**Work to be completed:**
In the listing below, swap "help icon" for "info icon" and write the lines out again with everything else unchanged, omitting the pictures.

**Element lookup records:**
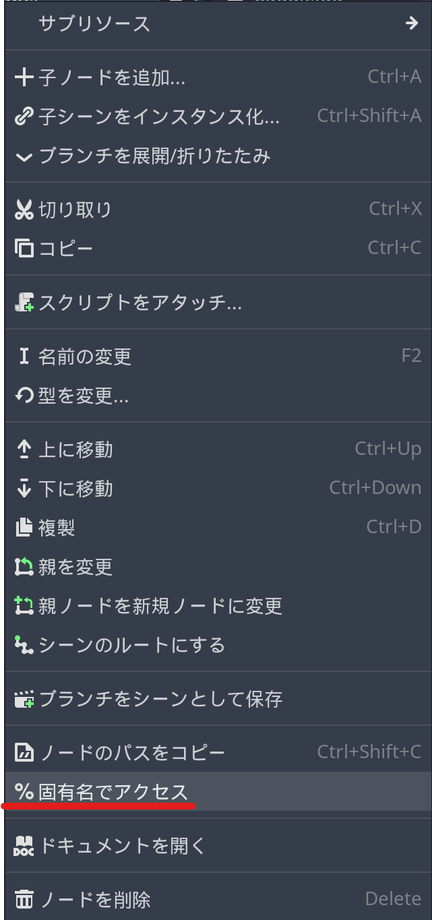The height and width of the screenshot is (920, 432).
Task: Click the DOC icon for ドキュメントを開く
Action: pos(24,846)
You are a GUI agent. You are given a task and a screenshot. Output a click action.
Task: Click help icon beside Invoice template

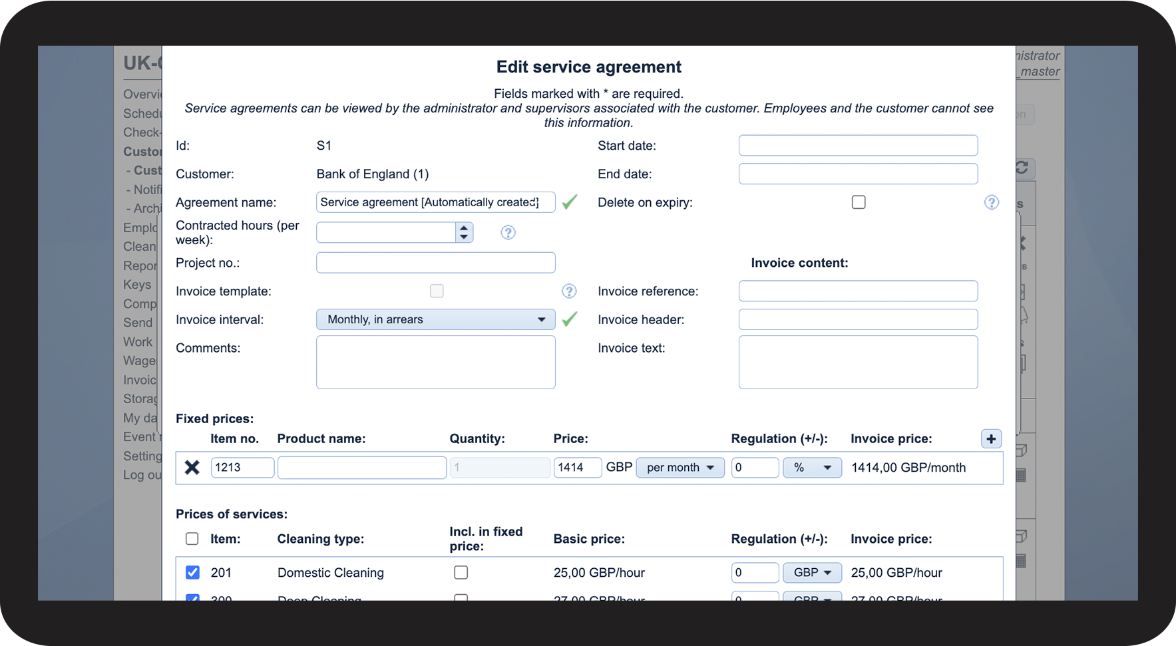click(569, 291)
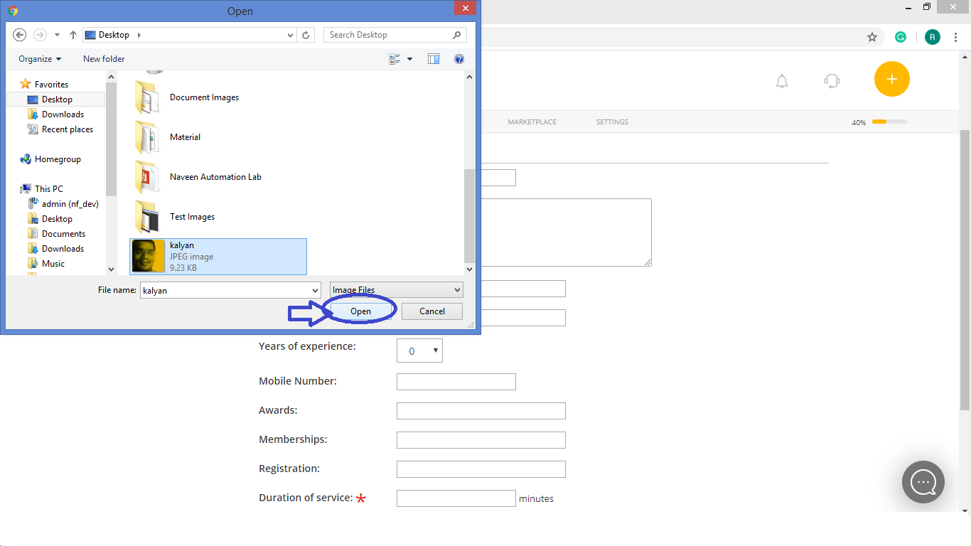The width and height of the screenshot is (971, 546).
Task: Open the Years of experience selector
Action: 419,350
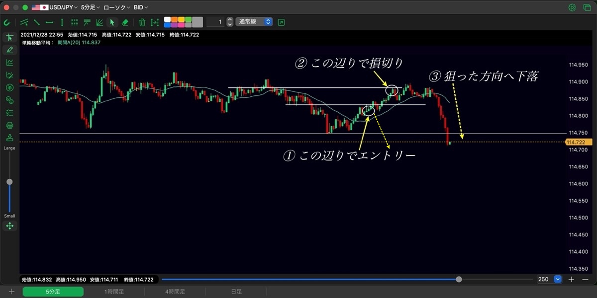This screenshot has width=597, height=298.
Task: Click the trash can delete icon
Action: 142,22
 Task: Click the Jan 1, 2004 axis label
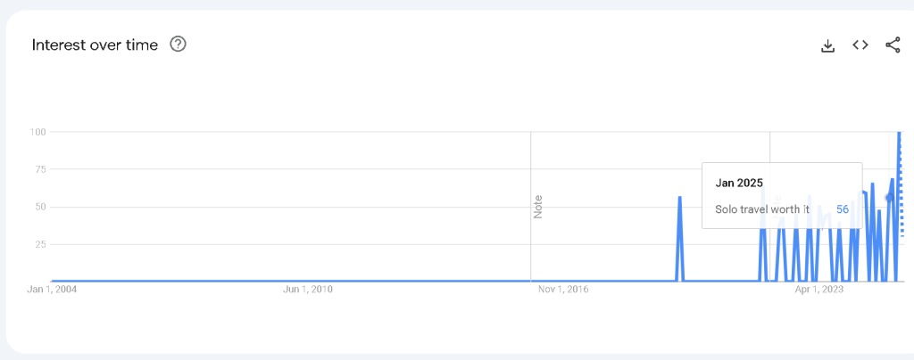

**Response below:**
The height and width of the screenshot is (920, 432).
Task: Click the DOC icon for ドキュメントを開く
Action: pos(24,846)
You are a GUI agent. You are given a task and a screenshot. Output a click action.
Task: Click info icon beside Invoice template

click(569, 291)
The width and height of the screenshot is (971, 546).
Task: Open the Years of experience selector
Action: 419,350
This screenshot has width=597, height=298.
Task: Click the trash can delete icon
Action: 142,22
 Task: Click the Jan 1, 2004 axis label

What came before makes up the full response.